For the precipitant, both chemical and enantiomeric purity must be controlled. We purchased (RS)-MPD from Sigma–Aldrich, but decided against using the commercially available (R)-MPD from the same manufacturer (catalog No. 252840) because of its lower chemical purity and the limited information about its enantiomeric purity (only the specific rotation is given). For (S)-MPD, a commercial supplier was not an option. To our knowledge, this enantiomer is not available as a common chemical.

We therefore commissioned the custom syntheses of (R)-MPD and (S)-MPD by Reuter Chemische Apparatebau KG (the structures of the two enantiomers and the associated nomenclature are shown in Fig. 1[link]). Since (S)-MPD has not been characterized previously and only partial information is available for (R)-MPD, we analyzed these enantiomers and the racemate (RS)-MPD by 1H and 13C NMR, tandem mass spectrometry and optical activity (Supplementary Figs. S4–S9 and Tables S3 and S4). For completeness, we also provide the gas-chromatography results of (R)-MPD and (S)-MPD that were given to us by the manufacturer (Supplementary Figs. S10 and S11). These results confirm the chemical identity of the molecules synthesized and demonstrate their high chemical and enantiomeric purity; the key results are summarized in Table 1[link].

Table 1
Characterization of (R)-, (S)- and (RS)-MPD

  Chemical purity (%) Enantiomeric ratio αD20 (c 1.0, H2O)
(R)-MPD 99.5 99.9:0.1 −18.8 ± 0.2
(S)-MPD 99.7 99.9:0.1 19.0 ± 0.2
(RS)-MPD 99.9 50:50 0.0 ± 0.2
†Theoretical value (not measured).
[Figure 1]
Figure 1
Schematic representation of (R)- and (S)-MPD. The C atoms are numbered according to the convention used in this work and the torsion angles (ψ1, ψ2) are represented by red arrows. CM is the unlabelled methyl C atom attached to C2 by a dashed line; the O atoms attached to C2 and C4 are O2 and O4, respectively, and the chiral center is at C4.

3.2. MPD conformation

An important step in the analysis of the X-ray diffraction data is the proper assignment of any MPD molecules that are present in the crystal structure. This assignment involves selecting the enantiomer(s) and conformer(s) of the molecule that best fit the electron density. For the experiments with pure (R)- or (S)-MPD there is only one enantiomer to choose, but for crystallization with (RS)-MPD the selection is less straightforward.

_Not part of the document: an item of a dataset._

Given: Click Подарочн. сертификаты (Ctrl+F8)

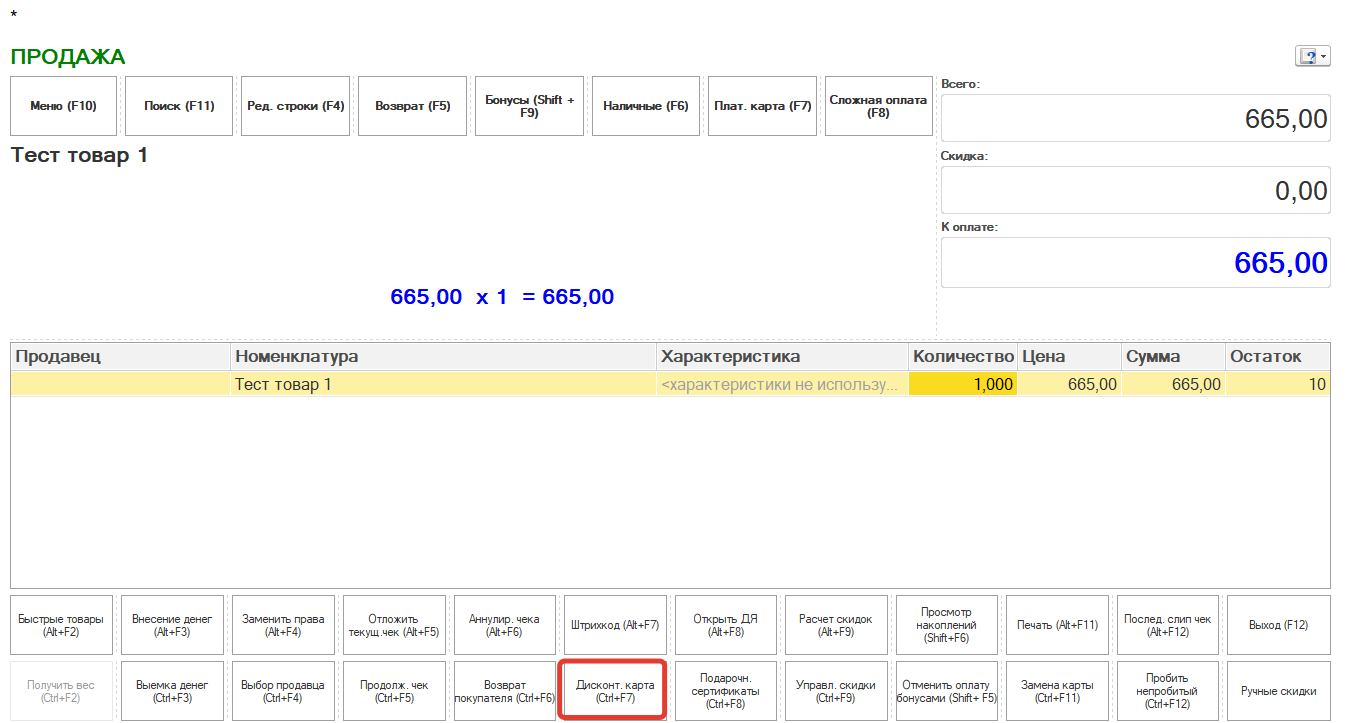Looking at the screenshot, I should 726,691.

If the electron-density map is of sufficiently high quality, it is possible to distinguish the two enantiomers by inspecting the shape of the map, even though the H atom on the chiral center C4 (Fig. 1[link]) is not visible in the X-ray data. An example is the (R)-MPD molecule found near Phe34 by Weiss and coworkers in the structure of lysozyme (PDB entry 1dpw ) crystallized with (RS)-MPD (Weiss et al., 2000[Weiss, M. S., Palm, G. J. & Hilgenfeld, R. (2000). Acta Cryst. D56, 952-958.]). If the shape of the map is inconclusive, knowledge of the most likely conformer can be helpful in selecting the appropriate enantiomer.

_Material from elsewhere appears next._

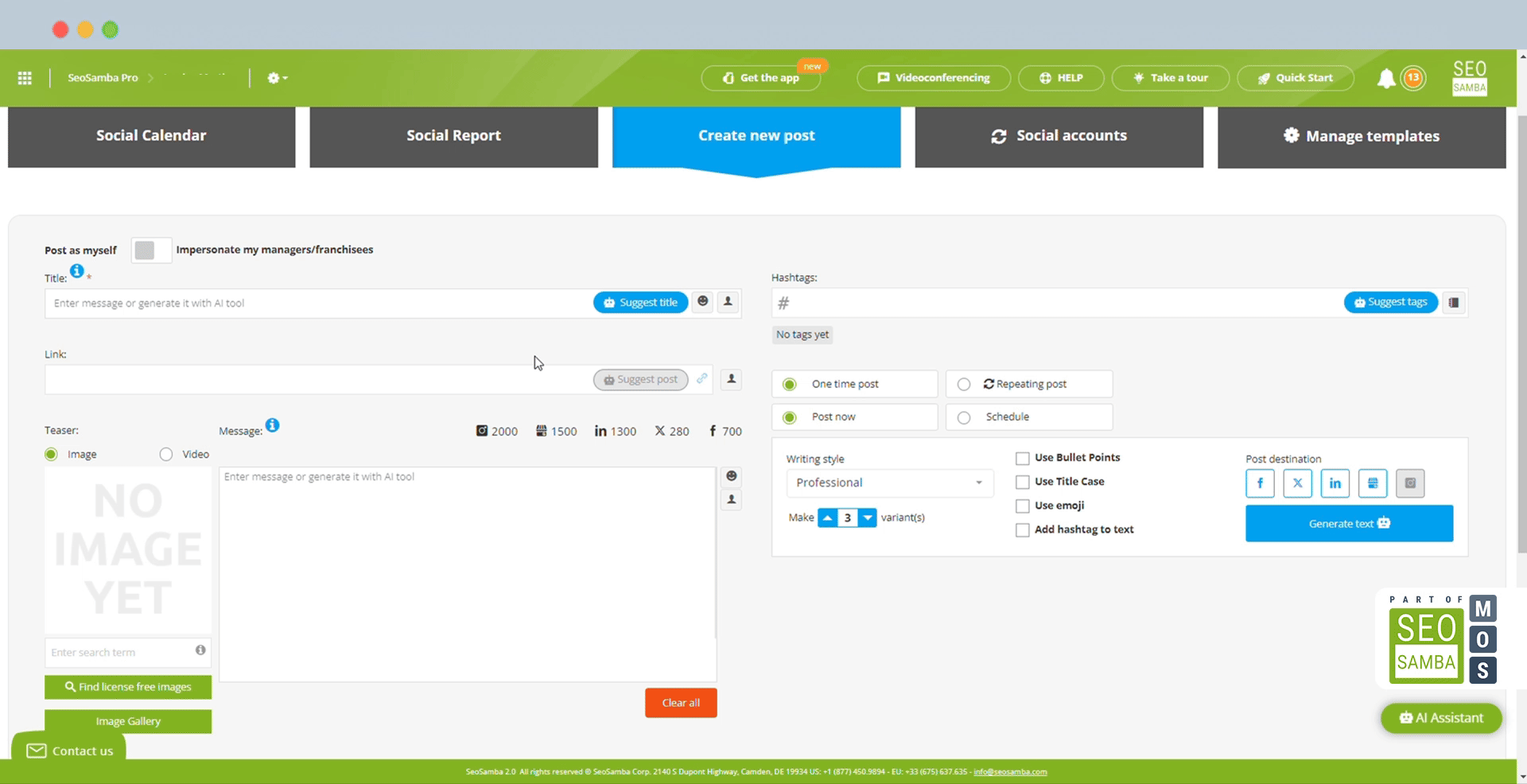
Task: Select the LinkedIn post destination icon
Action: coord(1335,483)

Since H atoms contribute little to the electron density, the conformation of MPD as obtained from the electron-density map is completely determined by the torsion angles (ψ1, ψ2), which are defined by C atoms C1—C2—C3—C4 and C2—C3—C4—C5, respectively (Fig. 1[link]). Furthermore, for an isolated molecule the stable conformers of one enantiomer will be mirror images of the other. Energetic considerations suggest that the expected values of these angles for an isolated (R)-MPD molecule are approximately (180°, 180°). This conformation (shown in Fig. 1[link]) allows the formation of an intramolecular hydrogen bond (the distance between O2 and O4 atoms is 2.8 Å) and corresponds to a favorable arrangement of the C1—C2—C3—C4—C5 backbone (Salam & Deleuze, 2002[Salam, A. & Deleuze, M. S. (2002). J. Chem. Phys. 116, 1296-1302.]). To verify these considerations, we carried out both quantum-chemical calculations and molecular-dynamics simulations on MPD.

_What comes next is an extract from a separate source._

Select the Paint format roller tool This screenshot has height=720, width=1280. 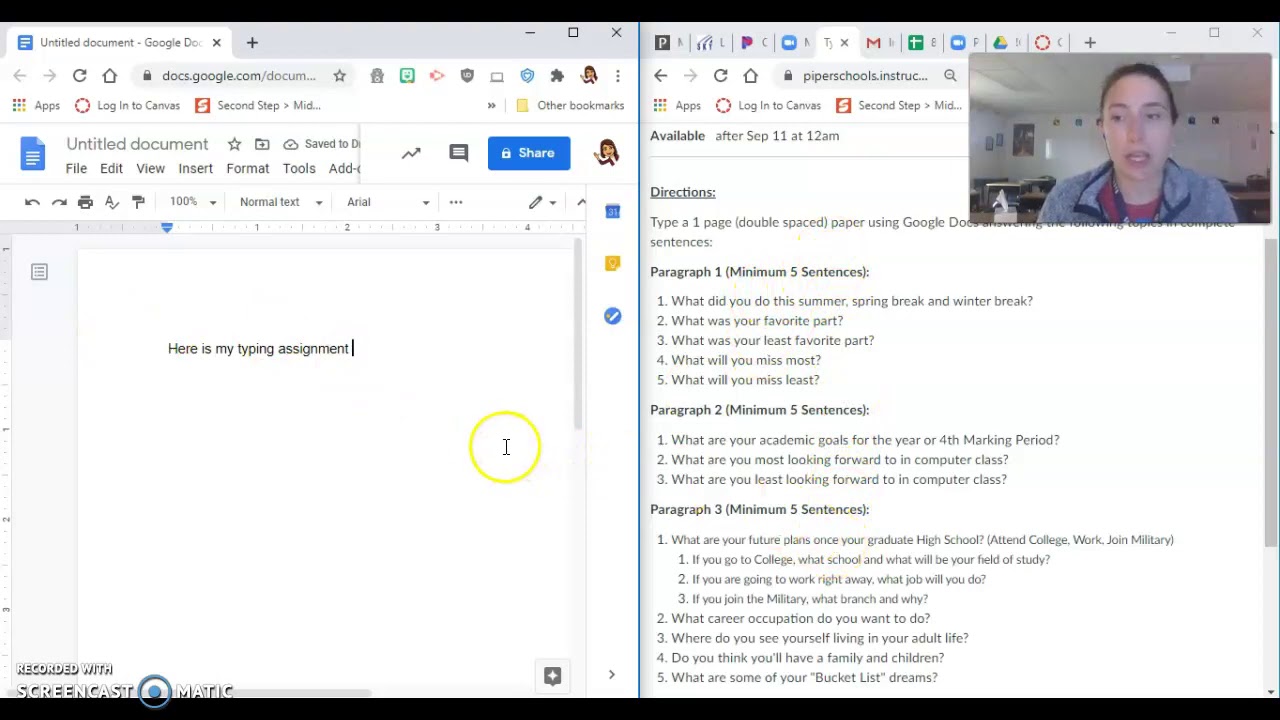coord(138,202)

We performed quantum-chemical (QC) calculations to determine the relative energies of the nine conformers of (R)-MPD shown schematically in Fig. 2[link]. These all-staggered conformers were chosen as the initial configurations for geometry optimization; each of these is likely to be close to a local minimum on the conformational potential energy surface (Mo, 2010[Mo, Y. (2010). J. Org. Chem. 75, 2733-2736.]). The relative energies of the optimized geometries for the nine conformers are listed in Table 2[link] (see also Supplementary Table S5). As expected, 1a is the most stable conformer in vacuo and the torsion angles of the final, geometry-optimized structure are (177°, 173°), which are close to the qualitatively predicted (180°, 180°). Furthermore, there is a significant gap in energy between 1a and the next most stable conformer, 3a (Fig. 2[link]). Conformer 3a cannot accommodate an intramolecular hydrogen bond because O2 and O4 are too far apart (3.9 Å). Indeed, the energy difference (12.4 kJ mol−1) between 3a and 1a falls within the range of hydrogen-bond energies (9.2–24.3 kJ mol−1) calculated for other alkanediols (Mandado et al., 2006[Mandado, M., Mosquera, R. A. & Alsenoy, C. V. (2006). Tetrahedron, 62, 4243-4252.]). Finally, we verified for conformer 1a that the (R)- and (S)-MPD enantiomers have identical energies.

Table 2
Relative energies of the conformers of (R)-MPD from QC calculations

Conformer ΔE (kJ mol−1) in vacuo ΔE (kJ mol−1) in water (PCM)
1a 0.00 0.00
3a 12.41 14.93
2a 13.86 15.17
3c 14.46 15.91
3b 17.40 17.46
1b 19.53 19.40
2b 23.19 20.74
1c 23.45 24.48
2c 27.77 27.40
†PCM: polarizable continuum model.
[Figure 2]
Figure 2
The conformers of MPD studied by quantum-chemical calculations. Each conformer is denoted by a two-symbol code (number and letter) that approximately represents the torsion angles (ψ1, ψ2) of the initial conformation used in the calculation. The numbers 1, 2 and 3 correspond to ψ1 = 180, 300 and 60°, respectively; the letters a, b and c correspond to ψ2 = 180, 60 and 300°, respectively. [For example, 1a is the (180°, 180°) conformer shown in Fig. 1[link].] To interconvert two adjacent structures, a rotation is performed about the carbon–carbon bond given in square brackets. For clarity, only C2, C3 and C4 are numbered; C1 is shown in red, while CM and C5 (which is adjacent to C4) are shown in black.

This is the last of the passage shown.